Peter explains that when students first embark on the module they’re “a bit like a rabbit in the headlights.”
But gradually, students are immersed in what is a serious practical philosophy course coalesced with the live business world and intent on producing tangible results—“people talk about practical wisdom and judgement as if it’s some superpower,” Peter explains, “but it’s not. It’s a nexus, a coming together of dispositions and capabilities.”
Students on the module learn to build and lay out an argument, to engage in dialogue, to be imaginative, and to reflect. This, Peter adds, is the cornerstone of all powerful learning—“We need big emotion, not big data,” he gleams.
Big emotion is thrown at the students in abundance by Kevin Roberts, former CEO at Pepsi and Saatchi & Saatchi Worldwide, and an active member of the Mindful Manager module.
Students benefit from his global experience on three occasions, as he visits to work exclusively with them on leadership development—there is also a competition that offers a Lancaster MBA one of eight places on Kevin’s summer leadership sessions in the Lake District.
Being unique to the Lancaster MBA, the importance of the Mindful Manager module also helps to highlight systemic problems with the MBA degree itself where, Peter thinks, there is a failure to be seriously critical of the conception of knowledge and how it can be applied in practice.
“We fall victim to the epistemic fallacy that there is a science of social interaction; the intellectualist fallacy that if you can turn work into words you can turn words back into work; and the objectivist fallacy that there is some form of objectivity—that there is a view from nowhere,” he says.
And that in turn equates to a lack of teaching in a philosophical context—managers themselves are victims of a discourse that isn’t very powerful because they’re not critical of it.
“They sit there and know that it doesn’t work, but they swallow it,” Peter says.
The Mindful Manager module on the Lancaster MBA is about transforming the block of text and theory that makes up the foundation of classroom knowledge—and insinuates an objective yes or no answer—into a mindful set of skills that can be chosen at will whenever the circumstance presents itself.
Through peer-to-peer dialogue in an international classroom—18 nationalities make up the 2016/17 full-time MBA cohort—classes in quality of reason, imaginative engagement, and not being locked into experience, the students are moulded into professionals with the ability to act with clarity of judgement.
“Dealing with the world as it is, not as you would wish it to be,” Peter says, is the module’s mantra.
“We teach students to take nothing at face value, not to simply accept things as they are. You have to make choices as to who you’re going to listen to, who you’re going to follow.”
Mindfulness in that regard, over time, becomes a form of memory.
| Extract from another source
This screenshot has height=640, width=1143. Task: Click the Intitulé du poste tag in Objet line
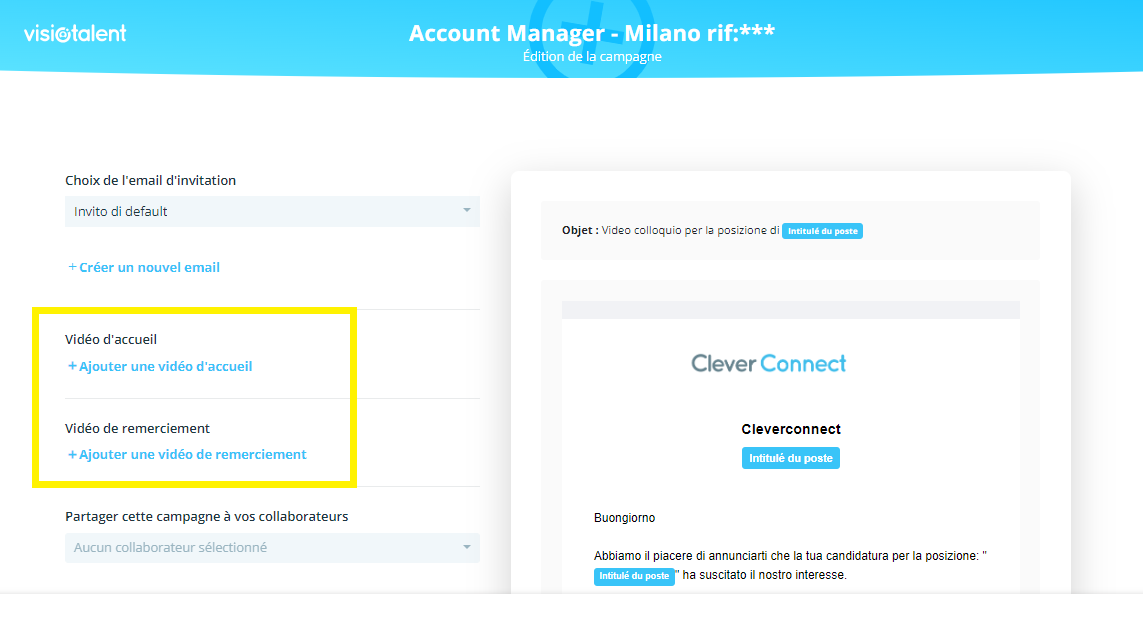pos(822,231)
If students are being placed in front of challenging circumstances and forced to make a judgement, their future decisions become second-nature.
In fact, it makes graduates from the Lancaster MBA an attractive proposition for potential recruiters. 23% of Lancaster MBAs join consulting firms like Deloitte after graduating. 18.9% of graduates enter finance roles.
The Lancaster MBA is ranked fourth in the UK and 11th in the world in Forbes’ international one-year MBA ranking.
“Mindfulness is a form of knowing this part of your very being, you can’t be any other way,” Peter concludes. “It’s just the way you are in circumstances. It’s an embedded way of being, acting, doing.”